▶ _HOW TO COMPLETE THIS TASK_
Nothing in the data may change. Copy all of it exactly.

▶ _INPUT RECORDS_
★ ★ ★ ★

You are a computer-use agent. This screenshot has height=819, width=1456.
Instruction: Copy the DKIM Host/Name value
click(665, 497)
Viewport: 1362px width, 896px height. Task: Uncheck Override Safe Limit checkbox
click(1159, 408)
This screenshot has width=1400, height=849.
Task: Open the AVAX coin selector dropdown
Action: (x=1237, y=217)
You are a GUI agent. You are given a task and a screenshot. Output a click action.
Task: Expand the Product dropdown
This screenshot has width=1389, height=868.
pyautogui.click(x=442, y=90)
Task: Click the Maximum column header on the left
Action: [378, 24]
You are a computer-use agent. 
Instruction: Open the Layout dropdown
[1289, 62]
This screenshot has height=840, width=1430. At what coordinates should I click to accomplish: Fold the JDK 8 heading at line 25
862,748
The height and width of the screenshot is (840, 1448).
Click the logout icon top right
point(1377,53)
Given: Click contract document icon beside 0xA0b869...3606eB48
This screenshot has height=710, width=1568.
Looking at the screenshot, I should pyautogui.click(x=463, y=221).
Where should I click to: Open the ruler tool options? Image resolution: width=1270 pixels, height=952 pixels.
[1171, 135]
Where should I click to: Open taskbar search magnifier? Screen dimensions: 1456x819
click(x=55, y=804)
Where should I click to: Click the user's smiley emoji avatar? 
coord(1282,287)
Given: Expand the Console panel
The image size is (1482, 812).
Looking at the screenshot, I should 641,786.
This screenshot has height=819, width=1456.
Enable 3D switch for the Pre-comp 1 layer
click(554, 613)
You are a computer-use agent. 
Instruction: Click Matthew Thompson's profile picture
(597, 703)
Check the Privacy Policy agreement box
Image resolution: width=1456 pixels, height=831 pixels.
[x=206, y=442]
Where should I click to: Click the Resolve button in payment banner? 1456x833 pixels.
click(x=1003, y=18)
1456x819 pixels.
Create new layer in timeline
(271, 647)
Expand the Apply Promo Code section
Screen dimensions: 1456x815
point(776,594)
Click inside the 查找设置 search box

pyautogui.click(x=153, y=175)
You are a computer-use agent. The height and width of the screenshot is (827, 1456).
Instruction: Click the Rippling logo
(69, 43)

★ ★ ★ ★

▶ _PROBLEM SOLUTION_
You are a computer-use agent. This screenshot has height=819, width=1456.
Instruction: Copy the DKIM Host/Name value
click(665, 497)
Viewport: 1362px width, 896px height. Task: Uncheck Override Safe Limit checkbox
click(1159, 408)
This screenshot has width=1400, height=849.
Task: Open the AVAX coin selector dropdown
Action: (x=1237, y=217)
You are a GUI agent. You are given a task and a screenshot. Output a click action.
Task: Expand the Product dropdown
This screenshot has width=1389, height=868.
pyautogui.click(x=442, y=90)
Task: Click the Maximum column header on the left
Action: [378, 24]
You are a computer-use agent. 
Instruction: Open the Layout dropdown
[1289, 62]
This screenshot has height=840, width=1430. At what coordinates should I click to accomplish: Fold the JDK 8 heading at line 25
862,748
The height and width of the screenshot is (840, 1448).
Click the logout icon top right
point(1377,53)
Given: Click contract document icon beside 0xA0b869...3606eB48
This screenshot has height=710, width=1568.
Looking at the screenshot, I should pyautogui.click(x=463, y=221).
Where should I click to: Open the ruler tool options? Image resolution: width=1270 pixels, height=952 pixels.
[1171, 135]
Where should I click to: Open taskbar search magnifier? Screen dimensions: 1456x819
click(x=55, y=804)
Where should I click to: Click the user's smiley emoji avatar? 
coord(1282,287)
Given: Expand the Console panel
The image size is (1482, 812).
Looking at the screenshot, I should 641,786.
This screenshot has height=819, width=1456.
Enable 3D switch for the Pre-comp 1 layer
click(554, 613)
You are a computer-use agent. 
Instruction: Click Matthew Thompson's profile picture
(597, 703)
Check the Privacy Policy agreement box
Image resolution: width=1456 pixels, height=831 pixels.
[x=206, y=442]
Where should I click to: Click the Resolve button in payment banner? 1456x833 pixels.
click(x=1003, y=18)
1456x819 pixels.
Create new layer in timeline
(271, 647)
Expand the Apply Promo Code section
Screen dimensions: 1456x815
point(776,594)
Click inside the 查找设置 search box

pyautogui.click(x=153, y=175)
You are a computer-use agent. The height and width of the screenshot is (827, 1456).
Instruction: Click the Rippling logo
(69, 43)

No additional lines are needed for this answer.